Wednesday, February 10, 2016

Vision 101: The Foundational Principles of Vision Casting (Part 2)

II. Leadership insures the future.

If leaders of the organization buy into the vision set in front of them, they will be the mechanism to manage the opportunity for growth and success.

Leaders provide the character, determination, and skill to build an environment of symbolic convergence. Character is the qualities stamped upon a person’s heart. The greatest assets thereof are humility (knowing who you are enough to compare your utmost and greatest against all competitors, God included, and thereby seeing the greatness of your smallness) and integrity (the quality of being whole, intact, undivided, unimpaired, or sound. Without character, the team will find unity and accountability difficult. No one would take responsibility for shortcomings. Skill is talent refined by the fire of practice and experience in real time. The greatest assets of skill are capability (the ability to perform a task) and talent (natural aptitude or shaped intelligence). Without skill the team will find it difficult to perform tasks on time and as directed. No one would be able to trust his/her teammates because of an inability to know the condition of the final product. Remember, practice makes permanent and consistency breeds excellence. Without skill, a team cannot proficiently, efficiently, and effectively provide a consistently excellent final product. Determination is the ability and process of terminating deterrence with extreme prejudice. The greatest assets of determination are authority (self-governing ability) and responsibility (the ability to appropriately act with courage and self-possession). Without determination opportunities become obstacles. Change is a pain and both the successes and failures of the organization are always the same. When the leaders on a team buy into the vision, they will all fiercely steward it because it belongs to all of them and not just the visionary. Yet, the opposite is also true. Leaders will not fiercely steward the vision they don't own because it only belongs to the visionary. The culture created by the leadership team helps to create an immune system to regulate routine. Routine saves time as leaders learn the culture of the organization and develop environments for healthy growth, competency, efficiency, and proficiency. Yet, this immune system also exposes the pain of stagnation if routine becomes management when it needs vision casting.

Management maintains the vision of the past, and therefore, it is not the case that management is bad. It is certainly a type of leadership. Surely, there are times when an organization needs the steadiness of a governing leader who maintains the values and morals of the organization that have taken it from good to great. Yet, at other times an organization becomes stagnant, and management hampers healthy growth, competency, efficiency, and proficiency. It is in those times that visionary leadership draws toward the vision for the future, pioneering a path that asks the startling question, “How do we apply the vision of our forefathers to today’s world, in such a way that it insures the success of the vision for years to come?” When David chose his might men, he chose, "of the sons of Issachar who had understanding of the times, to know what Israel ought to do," (1 Chronicles 12:32).

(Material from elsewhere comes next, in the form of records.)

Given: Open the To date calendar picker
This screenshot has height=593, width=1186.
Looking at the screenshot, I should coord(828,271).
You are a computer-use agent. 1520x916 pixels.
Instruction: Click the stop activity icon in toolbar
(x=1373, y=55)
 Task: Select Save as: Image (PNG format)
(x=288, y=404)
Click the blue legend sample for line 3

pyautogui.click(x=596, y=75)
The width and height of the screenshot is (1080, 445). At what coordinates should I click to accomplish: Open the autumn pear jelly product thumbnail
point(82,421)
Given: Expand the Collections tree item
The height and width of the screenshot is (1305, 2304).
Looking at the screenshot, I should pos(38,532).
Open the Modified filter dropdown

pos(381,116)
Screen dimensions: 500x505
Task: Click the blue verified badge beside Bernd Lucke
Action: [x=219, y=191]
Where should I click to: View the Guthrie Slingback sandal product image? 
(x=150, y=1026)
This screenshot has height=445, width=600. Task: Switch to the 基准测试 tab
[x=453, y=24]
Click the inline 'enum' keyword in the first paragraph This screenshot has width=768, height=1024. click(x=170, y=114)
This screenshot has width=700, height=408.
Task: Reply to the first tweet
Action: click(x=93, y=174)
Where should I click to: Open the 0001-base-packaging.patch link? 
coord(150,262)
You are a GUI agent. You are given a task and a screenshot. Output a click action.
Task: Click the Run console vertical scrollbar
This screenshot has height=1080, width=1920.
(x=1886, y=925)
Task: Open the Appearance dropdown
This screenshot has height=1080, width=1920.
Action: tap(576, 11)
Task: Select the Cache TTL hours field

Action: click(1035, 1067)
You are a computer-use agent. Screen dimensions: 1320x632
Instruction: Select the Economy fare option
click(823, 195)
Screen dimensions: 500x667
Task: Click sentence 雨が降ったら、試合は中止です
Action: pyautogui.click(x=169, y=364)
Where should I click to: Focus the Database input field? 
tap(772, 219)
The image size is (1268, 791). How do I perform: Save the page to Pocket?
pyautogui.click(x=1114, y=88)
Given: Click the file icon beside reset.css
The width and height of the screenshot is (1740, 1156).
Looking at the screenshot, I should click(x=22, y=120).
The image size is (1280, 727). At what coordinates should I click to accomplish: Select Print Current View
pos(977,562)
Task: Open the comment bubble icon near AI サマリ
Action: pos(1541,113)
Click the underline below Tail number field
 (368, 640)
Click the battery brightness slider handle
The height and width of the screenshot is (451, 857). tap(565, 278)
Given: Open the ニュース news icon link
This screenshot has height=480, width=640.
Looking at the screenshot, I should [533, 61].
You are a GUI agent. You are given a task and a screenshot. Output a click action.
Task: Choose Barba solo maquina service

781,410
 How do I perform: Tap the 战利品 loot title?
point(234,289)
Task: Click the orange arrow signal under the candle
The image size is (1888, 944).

Vision demands some sons of Issachar in every organization who understand the times and know exactly what to do.

Remember, change is inevitable, but growth is optional. As adapted from Ruby K. Payne’s A Framework for Understanding Poverty, there are really only four reasons a person/organization chooses to change:

1.     A situation is too painful to continue.
2.     A goal or vision calls for immediate change/growth.
3.     A “sponsor” initiates a significant relationship, whether that is a change in leadership or change in ownership.
4.     A skill, gift, talent, or new capability/market that the organization sees value in pursuing.

When the pain of stagnation becomes greater than the pain of change, people are forced to make choices. Yet, those choices are futile without vision. Ken Friar, the executive vice president of InJoy Stewardship Solutions said, “From good to best, move toward unrest.” In other words, as he also stated, “There is no growth in the comfort zone and there is never comfort in the growth zone.” Someone once well said, “If your only tool is a hammer, every problem will look like a nail.” Sure, routine saves time, but it cannot be an excuse to remain the same, nor should it be mistaken for symbolic convergence. Symbolic convergence is the theory explaining how meanings, emotions, values, and motives for action are hidden in the rhetoric that is co-created by people trying to make sense out of a common experience. So remember, common experiences create common bonds, but uncommon experiences create uncommon bonds teaching that each ending is actually a transition to the beginning of the first day of the rest of your life. Ultimately, the leadership of an organization is the only resource an organization has to offer the world because leaders reproduce themselves. If it is true that vision drives the future, then your team must be able to sustain the vision.